Kredit foto: whatsgroupofficial at Pinterest.

    Di tanah yang mencintai bahasa sebagai warisan, di antara gelombang nada dan suara gamang dari hati yang retak, ada satu nama yang terpatri begitu dalam: Didi Kempot. Lelaki bersahaja itu bukan hanya seorang musisi. Ia adalah juru bicara dari segenap orang yang tidak bisa mengekspresikan patah hatinya, semacam penerjemah dari air mata yang enggan jatuh secara terang-terangan.

     Pakde Didi, begitu ia akrab dipanggil, adalah semacam legenda yang menanjak pelan, tidak dengan gegap gempita, melainkan dengan konsistensi. Ia tidak mengejar sorot lampu kepopuleran, tapi tetap setia menyalakan suluh dari panggung ke panggung, dari kaset ke kaset, dari lorong kecil kota hingga stasiun kereta, tempat patah hati paling kerap menetap. Ia menyanyikan perasaan orang kebanyakan, dalam bahasa ibu yang tidak pernah kehilangan rumah di telinga masyarakat khususnya di tanah Jawa.

     Bukan perkara mudah menjaga kesetiaan pada satu bahasa dan satu tema: patah hati. Tapi Pakde Didi melakukannya dengan ketulusan seorang seniman, yang tahu persis bahwa luka-luka itu tidak pernah benar-benar usang. Lagu-lagunya bukan sekadar tentang kehilangan, tapi tentang cara manusia mencerna luka yang dimilikinya. Ada yang menangis di bangku stasiun, ditinggal kekasih menuju kota yang lebih menjanjikan. Ada yang dihianati karena tidak punya cukup harta. Ada pula yang mencintai dengan seluruh jiwa, namun tidak pernah dicintai balik. Itu adalah sedikit dari banyaknya tema yang mengangkat tentang patah hati.

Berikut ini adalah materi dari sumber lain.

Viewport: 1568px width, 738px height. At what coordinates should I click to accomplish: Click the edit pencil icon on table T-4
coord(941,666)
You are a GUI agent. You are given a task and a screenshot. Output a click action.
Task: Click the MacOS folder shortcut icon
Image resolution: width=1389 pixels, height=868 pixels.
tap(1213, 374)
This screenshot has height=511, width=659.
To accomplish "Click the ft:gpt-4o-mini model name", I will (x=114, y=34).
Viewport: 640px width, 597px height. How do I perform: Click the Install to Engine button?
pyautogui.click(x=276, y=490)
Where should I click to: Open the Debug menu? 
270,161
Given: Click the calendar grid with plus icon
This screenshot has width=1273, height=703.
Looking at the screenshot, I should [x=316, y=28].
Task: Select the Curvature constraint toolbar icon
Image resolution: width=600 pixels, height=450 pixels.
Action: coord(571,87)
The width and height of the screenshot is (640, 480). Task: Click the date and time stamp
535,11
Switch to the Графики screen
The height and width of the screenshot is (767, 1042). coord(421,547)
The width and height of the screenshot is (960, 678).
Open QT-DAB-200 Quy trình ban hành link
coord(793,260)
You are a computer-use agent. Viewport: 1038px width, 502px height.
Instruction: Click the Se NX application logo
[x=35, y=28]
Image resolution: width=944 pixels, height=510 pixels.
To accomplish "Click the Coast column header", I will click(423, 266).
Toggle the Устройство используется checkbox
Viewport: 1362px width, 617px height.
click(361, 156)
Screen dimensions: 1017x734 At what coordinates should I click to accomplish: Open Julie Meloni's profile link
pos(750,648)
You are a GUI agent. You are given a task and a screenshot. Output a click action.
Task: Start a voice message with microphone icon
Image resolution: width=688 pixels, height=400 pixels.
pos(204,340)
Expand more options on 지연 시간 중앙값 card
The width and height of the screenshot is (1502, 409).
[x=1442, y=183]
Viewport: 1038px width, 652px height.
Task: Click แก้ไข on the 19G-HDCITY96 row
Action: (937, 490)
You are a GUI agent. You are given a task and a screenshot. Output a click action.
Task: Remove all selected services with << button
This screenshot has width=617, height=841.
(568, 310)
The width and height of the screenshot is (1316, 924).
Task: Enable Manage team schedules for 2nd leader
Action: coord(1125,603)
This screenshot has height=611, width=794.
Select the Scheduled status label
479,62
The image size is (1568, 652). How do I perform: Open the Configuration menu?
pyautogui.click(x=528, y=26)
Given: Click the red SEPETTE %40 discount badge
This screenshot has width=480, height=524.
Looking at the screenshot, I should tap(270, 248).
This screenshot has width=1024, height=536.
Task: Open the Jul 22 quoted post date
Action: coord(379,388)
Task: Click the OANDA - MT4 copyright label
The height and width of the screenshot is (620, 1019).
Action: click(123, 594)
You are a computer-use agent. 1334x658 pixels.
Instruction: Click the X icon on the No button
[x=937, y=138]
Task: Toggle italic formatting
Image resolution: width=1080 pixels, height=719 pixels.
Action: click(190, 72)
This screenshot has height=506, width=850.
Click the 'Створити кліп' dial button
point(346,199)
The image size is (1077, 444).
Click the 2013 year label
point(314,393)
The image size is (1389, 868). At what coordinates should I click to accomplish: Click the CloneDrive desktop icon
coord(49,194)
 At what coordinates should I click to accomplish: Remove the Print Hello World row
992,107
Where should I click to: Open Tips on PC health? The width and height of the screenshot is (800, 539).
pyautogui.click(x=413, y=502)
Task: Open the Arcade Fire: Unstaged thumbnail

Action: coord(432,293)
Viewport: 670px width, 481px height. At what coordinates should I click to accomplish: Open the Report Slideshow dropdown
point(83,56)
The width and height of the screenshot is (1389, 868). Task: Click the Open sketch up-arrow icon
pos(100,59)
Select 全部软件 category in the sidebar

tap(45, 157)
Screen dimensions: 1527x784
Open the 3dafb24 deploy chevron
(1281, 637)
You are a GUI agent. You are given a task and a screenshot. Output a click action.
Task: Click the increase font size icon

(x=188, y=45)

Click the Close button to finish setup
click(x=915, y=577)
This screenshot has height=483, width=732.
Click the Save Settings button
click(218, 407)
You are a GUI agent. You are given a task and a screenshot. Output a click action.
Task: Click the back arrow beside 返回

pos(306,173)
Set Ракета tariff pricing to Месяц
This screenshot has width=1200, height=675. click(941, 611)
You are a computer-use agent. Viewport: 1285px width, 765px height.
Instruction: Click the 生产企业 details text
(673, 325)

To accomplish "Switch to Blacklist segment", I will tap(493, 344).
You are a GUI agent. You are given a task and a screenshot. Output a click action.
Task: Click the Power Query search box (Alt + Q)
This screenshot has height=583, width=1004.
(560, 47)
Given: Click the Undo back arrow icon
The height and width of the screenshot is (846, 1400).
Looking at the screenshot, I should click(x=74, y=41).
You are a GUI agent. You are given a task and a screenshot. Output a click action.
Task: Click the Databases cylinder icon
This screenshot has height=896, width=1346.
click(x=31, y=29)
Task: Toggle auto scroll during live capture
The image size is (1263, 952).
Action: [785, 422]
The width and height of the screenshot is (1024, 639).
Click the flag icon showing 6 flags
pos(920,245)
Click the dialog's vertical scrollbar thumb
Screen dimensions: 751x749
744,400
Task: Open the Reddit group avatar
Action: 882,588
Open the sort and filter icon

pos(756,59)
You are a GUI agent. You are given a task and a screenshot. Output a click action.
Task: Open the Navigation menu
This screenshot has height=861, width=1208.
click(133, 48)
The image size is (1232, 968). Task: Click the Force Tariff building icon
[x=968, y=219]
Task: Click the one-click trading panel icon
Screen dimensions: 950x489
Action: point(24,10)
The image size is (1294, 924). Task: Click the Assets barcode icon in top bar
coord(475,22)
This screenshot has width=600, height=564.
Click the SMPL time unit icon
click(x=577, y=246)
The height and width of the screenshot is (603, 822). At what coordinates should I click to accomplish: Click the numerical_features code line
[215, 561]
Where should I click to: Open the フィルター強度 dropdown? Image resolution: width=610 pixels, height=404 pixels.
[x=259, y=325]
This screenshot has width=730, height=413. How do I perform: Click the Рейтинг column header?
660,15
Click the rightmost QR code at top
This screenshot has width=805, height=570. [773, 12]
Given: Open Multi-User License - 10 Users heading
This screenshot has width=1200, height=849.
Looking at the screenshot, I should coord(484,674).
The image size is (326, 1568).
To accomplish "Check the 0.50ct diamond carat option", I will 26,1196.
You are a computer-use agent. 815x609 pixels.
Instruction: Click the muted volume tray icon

    Ratusan lagu tercipta. Dan nyaris semuanya ditulis dengan tangan yang seolah mengerti betul medan luka. Didi Kempot tahu di mana harus meletakkan rasa kecewa, bagaimana menyisipkan harapan dalam jeda, dan kapan membiarkan duka mendekam begitu saja. Lalu, seiring waktu, tembang-tembang itu menemukan nyawanya, bukan hanya di telinga para pendengar lawas, tapi juga di dada generasi baru yang mulai kelelahan menjadi tangguh sepanjang waktu.

    Sekira medio tahun 2019, dalam satu acara YouTube yang dipandu oleh Gofar Hilman, nama Didi Kempot kembali mencuat. Tapi bukan seperti artis lama yang mencoba kembali tenar. Ia justru disambut seperti mata air yang telah lama dirindukan. Lagu-lagunya diputar di mana-mana, di bis kota, di radio kampung, di konser daring, hingga di acara-acara resmi. Yang mendengarkan bukan hanya mereka yang hidup di masa lalu, tapi juga anak-anak muda yang baru pertama kali mengenal duka dari patah hati pertamanya.

     "The Godfather of Broken Heart," begitu gelar yang disematkan oleh para penggemarnya. Dan siapa yang berani membantah? Tidak ada langgam patah hati yang lebih tulus dari milik Pakde Didi. Ia tidak pernah menyalahkan siapa-siapa. Ia hanya memeluk rasa sakit itu, menghiburnya, dan menjadikannya sebuah lagu. Seperti jargon yang kerap di gaungkan olehnya yaitu, "sakit hati nggak perlu ditangisi, mending dijogeti"

     Namun takdir, seperti biasa, sering mengambil terlalu cepat yang paling berharga. Tahun 2020, pandemi COVID-19 menerpa seluruh penjuru dunia. Panggung-panggung musik, pentas-pentas kesenian, dan segala bentuk kegiatan yang mengundang kerumunan harus ditiadakan untuk sementara waktu hingga kondisi stabil kembali. Interaksi berubah menjadi  pertemuan-pertemuan secara virtual. Dan di tengah keheningan itulah, kabar duka itu datang. Didi Kempot telah pergi. Meninggalkan kita semua, bahkan sebelum kita merasa puas untuk menyaksikannya bernyanyi secara langsung.

      Ada kehampaan yang tidak tergantikan sejak saat itu. Lagu-lagunya memang masih sering kita putar, tetap kita nyanyikan di sela-sela pesta atau setelah mabuk oleh kehilangan. Tapi suara itu, yang serak tapi lembut, yang nyaring tapi menenangkan, sudah tidak bisa lagi kita dengar secara langsung. Hanya tinggal gema yang terus hidup dalam ingatan para pencintanya.

Epilog: Kita boleh beradu pendapat perihal siapa musisi terbaik sepanjang masa. Tapi untuk perkara anthem orang patah hati, tetap Pakde Didi Kempot yang nomor satu, ora keno didebat!